There’s an interview where Dan Clowes says (this is pre-Ice Haven days, I think) something about how he thought he’d get faster over time as his skills improved but that he found himself getting slower because he kept trying out complicated effects and tricks in each panel. That really fits my experience drawing this issue. It took me a long time. There was a lot of trying something, then changing my mind, then going back and forth, etc. 

CHATTIN: How heavily do the misadventures of your characters (specifically Glenn Ganges) reflect your own personal experiences?

HUIZENGA: It’s not autobiographical. I take things from my life, like any writer does, and I try to make a new thing out of it that others can identify with and hopefully enjoy.

CHATTIN: How do you choose which experiences will work best in the comic medium?

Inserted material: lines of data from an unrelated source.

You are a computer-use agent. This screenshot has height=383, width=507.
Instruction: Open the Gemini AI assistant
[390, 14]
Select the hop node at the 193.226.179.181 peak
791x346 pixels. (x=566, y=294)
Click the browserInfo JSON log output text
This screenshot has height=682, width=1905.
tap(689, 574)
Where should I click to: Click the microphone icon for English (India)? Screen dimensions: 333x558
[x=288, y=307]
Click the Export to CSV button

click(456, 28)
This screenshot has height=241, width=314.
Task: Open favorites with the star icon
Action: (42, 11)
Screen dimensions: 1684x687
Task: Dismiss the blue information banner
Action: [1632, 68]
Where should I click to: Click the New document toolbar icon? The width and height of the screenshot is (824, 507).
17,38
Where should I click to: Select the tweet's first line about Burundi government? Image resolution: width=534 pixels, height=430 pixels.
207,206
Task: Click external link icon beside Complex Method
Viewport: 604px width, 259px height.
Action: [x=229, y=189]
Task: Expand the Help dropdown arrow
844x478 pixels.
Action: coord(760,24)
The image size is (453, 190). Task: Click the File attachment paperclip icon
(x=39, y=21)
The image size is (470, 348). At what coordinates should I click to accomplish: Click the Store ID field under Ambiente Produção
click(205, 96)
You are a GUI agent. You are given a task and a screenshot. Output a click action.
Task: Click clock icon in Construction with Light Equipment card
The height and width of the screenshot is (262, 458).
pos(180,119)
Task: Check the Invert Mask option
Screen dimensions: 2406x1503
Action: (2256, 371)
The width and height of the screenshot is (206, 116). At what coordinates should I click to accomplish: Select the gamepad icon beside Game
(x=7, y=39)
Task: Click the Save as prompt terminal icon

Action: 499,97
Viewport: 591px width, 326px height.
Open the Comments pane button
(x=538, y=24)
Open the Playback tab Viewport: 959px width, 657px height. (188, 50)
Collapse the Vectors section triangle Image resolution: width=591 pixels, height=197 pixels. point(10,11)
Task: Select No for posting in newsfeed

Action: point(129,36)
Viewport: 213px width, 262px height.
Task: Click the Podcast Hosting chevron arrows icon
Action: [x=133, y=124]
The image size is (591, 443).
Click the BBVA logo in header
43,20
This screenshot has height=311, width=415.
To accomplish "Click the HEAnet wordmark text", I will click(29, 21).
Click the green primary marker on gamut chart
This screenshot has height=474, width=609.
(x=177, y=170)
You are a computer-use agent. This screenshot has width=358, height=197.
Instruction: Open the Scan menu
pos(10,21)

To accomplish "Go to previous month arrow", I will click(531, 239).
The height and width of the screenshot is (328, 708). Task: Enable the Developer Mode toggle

HUIZENGA: You just sort of know. Or sometimes you think it won’t work, and the trick is in finding a way to make it work. The point isn’t really the ostensible subject, the point is figuring out how to package the ideas in an interesting form. It’s like a puzzle. I like puzzles when there’s no pressure, and no one cares about how you perform. I think that explains a lot about my career and my personality.

CHATTIN: Glenn Ganges’ latest adventure concerns a restless night. What is your preferred method for combating these moments of temporary insomnia?

HUIZENGA: A bowl of cereal (low sugar) and a book that is kind of boring and/or hard to read.

CHATTIN: How would describe the structure of Ganges #4?

HUIZENGA: An infinite grid of panels, only some of which you can see and read, but occasionally you catch a glimpse of it fading off into infinity, and also the grid contains itself nested within itself at different levels.

CHATTIN: Was it an aesthetic or symbolic choice — or neither — to break up the panels on the bottom of pages 10-13?  

HUIZENGA: I’m not sure what you’re asking, but I probably wouldn’t want to answer anyhow, since this seems like the kind of thing where I’m being tempted into explaining the thinking behind a story. Obviously I have to do some of that in an interview, but I try to keep it to a minimum. As a reader I often want a writer to explain their thinking behind a short story or a poem, but at the same time I really don’t want to know, either. And the same thing holds for writers too, I think—they often want to know what readers think, but at the same time they don’t, really.

Ganges 4 by Kevin Huizenga
Ganges #4 ©2011

CHATTIN: How did you tackle, visually, working with so much moonlight and shadow in Ganges #4?

HUIZENGA: Experimenting with tones and shadows in Photoshop, making a mess of it, and settling for the least gross-looking version of the panel. I wanted to try to draw Glenn walking around the house at night, and it took some experimentation to get something interesting that worked. I’m still not satisfied with it, but I think I know how to fix it for the collection.

CHATTIN: What are some of the challenges of depicting Death, who appears in your latest work?

HUIZENGA: It didn’t feel like it was a challenge at all. As I understand it, it’s been pretty well established that Death is a skeleton in a cloak with a scythe. I’d like to think that death appears in many of my comics so far.

Ganges 4 by Kevin Huizenga
Ganges #4 ©2011

CHATTIN:  I found the connection with Earth’s calendar and Glenn’s calendar amusing. What kind of thought process goes into making these connections?

HUIZENGA: I don’t think it gives anything away to say that Ganges is largely about time, and different ways representing and thinking about it. The Earth’s calendar thing is a pretty common illustration in popular geology books and natural histories, and since Glenn is reading Basin and Range in the story, it was an obvious way to go.